The release of Grove City Golf Club, inspired by Garden City Golf Club on Long Island, concludes the first round of showcases for the OG Design Series. I may have mentioned this in the previous showcase, but I am extremely happy with the courses that have resulted from this idea. When evaluating courses that I would want to play in real life to satisfy my curiosity with golf course design, a first 5 of Sleepy Hollow, Ballyneal, St Louis CC, Kingston Heath, and Garden City is an all-star lineup. The variety of 3 classic American Golden Age designs, 1 classic Australian Sandbelt design, and one modern design worked out very nicely. I am
thrilled that 5 talented designers got to study these gems and take design inspirations from them, and that the community now has an additional set of architecturally interesting courses to play.
Another thing that I think I mentioned in the previous showcase is how the hole proximity at Heatherton Kings reminded me of Merion a little bit. Well this course has a ton of Merion feel to it (I guess all signs are indicating that it’s time for me to finish my Merion port to TGC 2019 soon?). The proximity and long views across the course are similar, but really it’s the quirkiness that gave me the most vibes. It’s very rare at this course that you get a straightforward fairway that runs straight and all of the way from the landing zone to the green.

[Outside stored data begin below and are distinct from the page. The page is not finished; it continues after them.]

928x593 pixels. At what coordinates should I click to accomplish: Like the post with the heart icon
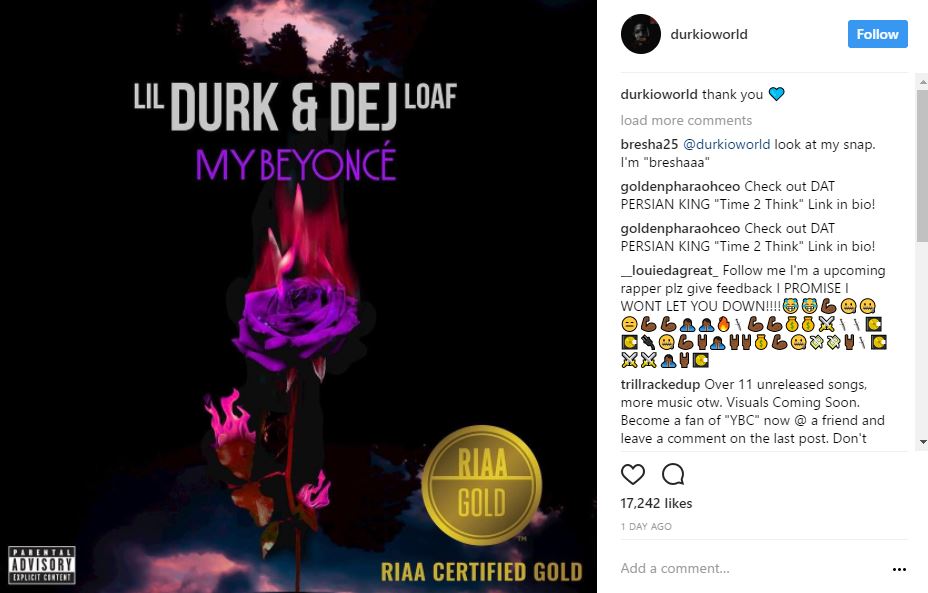click(x=633, y=474)
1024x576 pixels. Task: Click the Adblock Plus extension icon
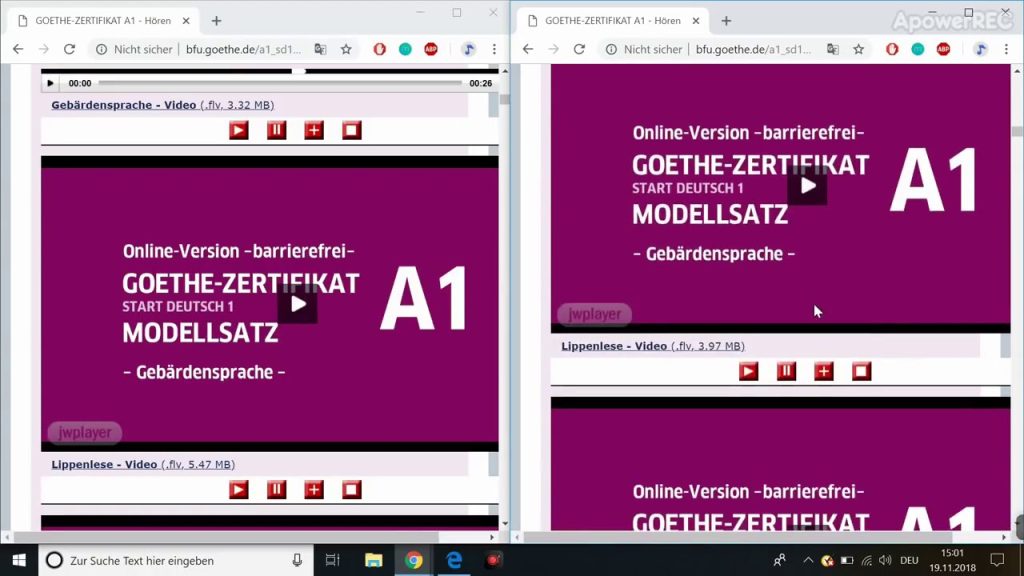pyautogui.click(x=430, y=48)

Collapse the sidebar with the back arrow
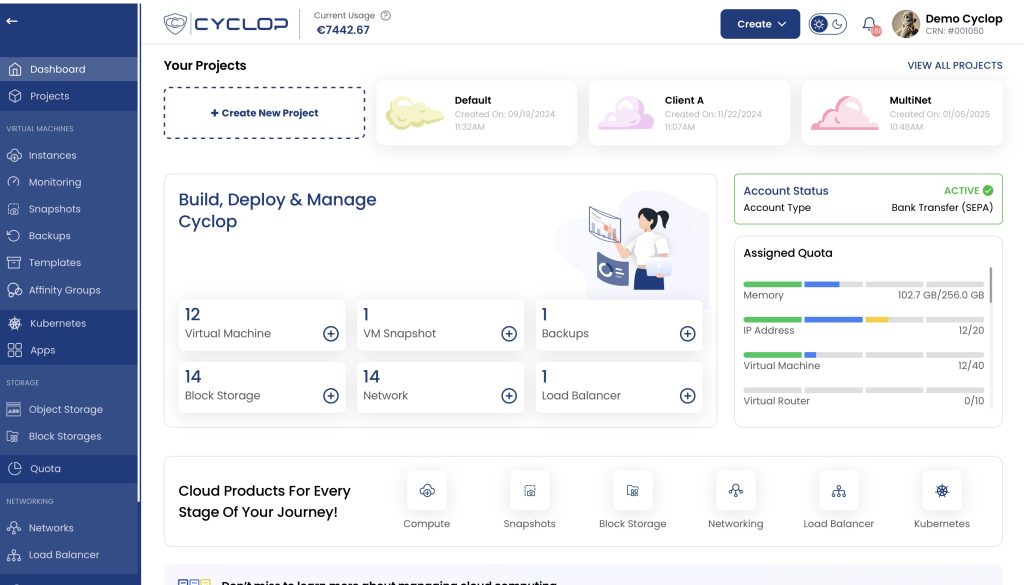tap(12, 21)

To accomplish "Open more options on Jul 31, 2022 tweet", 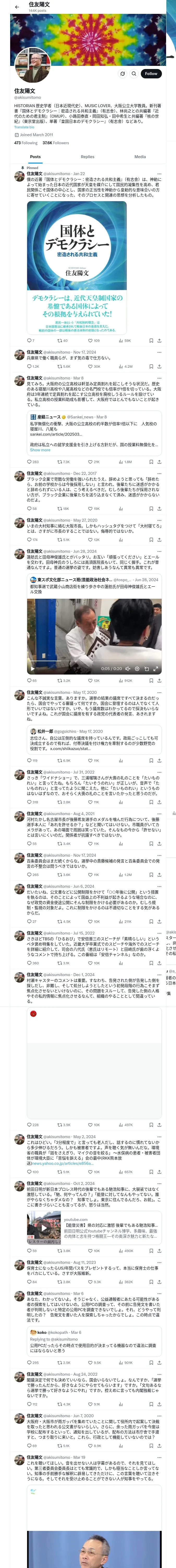I will tap(160, 772).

The highlight of the round to me was the 9th hole. It is by no means a long hole, but the sharp dogleg and scattering of bunkers on the inside of the dogleg really offered so many options off of the tee. Over the course of 3 rounds and with 3 different winds, I think I played my tee shot differently each time.
Designer Notes – PithyDoctorG
I selected Garden City Golf Club as the inspiration for this course for two reasons. First is its uniqueness among classic American golf courses. It is completely landlocked and on a fairly flat piece of property and is mostly treeless. Nevertheless, it is full of interest due to its well designed holes, sandy soil, and extensive small scale undulations. Second, I thought that creating an interesting and challenging course that was not overly long, was fairly flat, and had subtle greens would really challenge me as a designer.
While I did not attempt to recreate any of the holes at Garden City at Grove City Golf Club, I did incorporate several notable features from Garden City. Garden City’s greens are on the small-ish side and full of subtle contours. With my greens, I tried to minimize the amount of yellow slopes and avoid red slopes altogether, but made them very fast and very firm, such that placing one’s approach below the hole is paramount to scoring well.
I also tried to minimize drastic elevation changes. The largest tee-to-green elevation change at Grove City is probably about 15 feet, though I must confess that I did slightly elevate a few tees and a number of greens for aesthetic reasons (holes 6, 13, and 15 at Grove City probably have more elevation change than any hole at Garden City).
Garden City is also known for its very deep bunkers, many of which have steep grass faces (and stairs leading down into them!), though in studying the course, I found that there were also many different bunker styles throughout the course, including small trenches gouged out of the turf as well as some meandering waste bunkers. I tried to imbue Grove City’s bunkers with a similar variety.
A couple of other quirks and features that were incorporated include: 1) an abandoned sand quarry (coming into play on holes 1 and 2 at Garden City; holes 3, 4, and 16 at Grove City); 2) a large pond that doesn’t really come into play at Garden City, but does impact play on holes 8 and 12 at Grove City; 3) A very large 18th green that doubles as the practice putting green.